Stored items:
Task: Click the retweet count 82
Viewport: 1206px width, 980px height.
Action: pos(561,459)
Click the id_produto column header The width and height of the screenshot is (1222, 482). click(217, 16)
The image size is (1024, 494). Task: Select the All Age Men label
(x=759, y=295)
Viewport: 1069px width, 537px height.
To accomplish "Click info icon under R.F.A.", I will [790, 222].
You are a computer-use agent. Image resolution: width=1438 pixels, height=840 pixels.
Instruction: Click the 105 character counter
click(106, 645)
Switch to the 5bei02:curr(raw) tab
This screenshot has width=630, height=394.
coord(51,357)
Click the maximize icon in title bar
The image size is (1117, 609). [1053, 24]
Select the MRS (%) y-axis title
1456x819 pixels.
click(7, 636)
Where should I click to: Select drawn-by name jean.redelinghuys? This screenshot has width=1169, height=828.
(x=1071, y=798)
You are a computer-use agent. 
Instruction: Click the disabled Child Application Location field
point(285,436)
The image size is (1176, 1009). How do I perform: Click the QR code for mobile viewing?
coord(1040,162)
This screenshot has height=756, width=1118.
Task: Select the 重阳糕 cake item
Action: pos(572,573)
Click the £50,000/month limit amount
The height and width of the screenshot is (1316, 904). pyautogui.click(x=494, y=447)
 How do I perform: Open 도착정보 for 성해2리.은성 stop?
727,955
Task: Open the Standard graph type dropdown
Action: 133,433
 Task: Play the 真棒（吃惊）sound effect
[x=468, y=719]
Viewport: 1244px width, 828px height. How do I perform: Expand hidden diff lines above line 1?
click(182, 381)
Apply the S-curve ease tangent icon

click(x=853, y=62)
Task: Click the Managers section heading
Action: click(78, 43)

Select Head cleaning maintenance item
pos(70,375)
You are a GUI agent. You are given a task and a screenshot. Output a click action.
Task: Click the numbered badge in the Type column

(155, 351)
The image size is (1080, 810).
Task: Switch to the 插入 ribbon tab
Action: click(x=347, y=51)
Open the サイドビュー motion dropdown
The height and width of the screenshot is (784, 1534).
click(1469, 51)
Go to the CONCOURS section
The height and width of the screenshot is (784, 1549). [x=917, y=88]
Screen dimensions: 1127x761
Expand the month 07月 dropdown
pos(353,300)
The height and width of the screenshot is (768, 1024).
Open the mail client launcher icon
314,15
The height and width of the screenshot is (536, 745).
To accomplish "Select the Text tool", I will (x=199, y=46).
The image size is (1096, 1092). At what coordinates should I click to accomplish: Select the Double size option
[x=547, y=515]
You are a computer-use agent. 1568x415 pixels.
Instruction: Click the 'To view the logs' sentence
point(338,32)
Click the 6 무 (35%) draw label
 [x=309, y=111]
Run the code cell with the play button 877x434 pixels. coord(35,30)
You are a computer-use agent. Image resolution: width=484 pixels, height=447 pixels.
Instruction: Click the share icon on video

• Task item: Select and copy each line from the data that includes the word "agent".

• Result for this exercise:
You are a computer-use agent. Image resolution: width=1438 pixels, height=840 pixels.
You are a computer-use agent. 
You are a GUI agent. You are given a task and a screenshot. Output a click action.
You are a computer-use agent. 1568x415 pixels.
You are a computer-use agent. Image resolution: width=484 pixels, height=447 pixels.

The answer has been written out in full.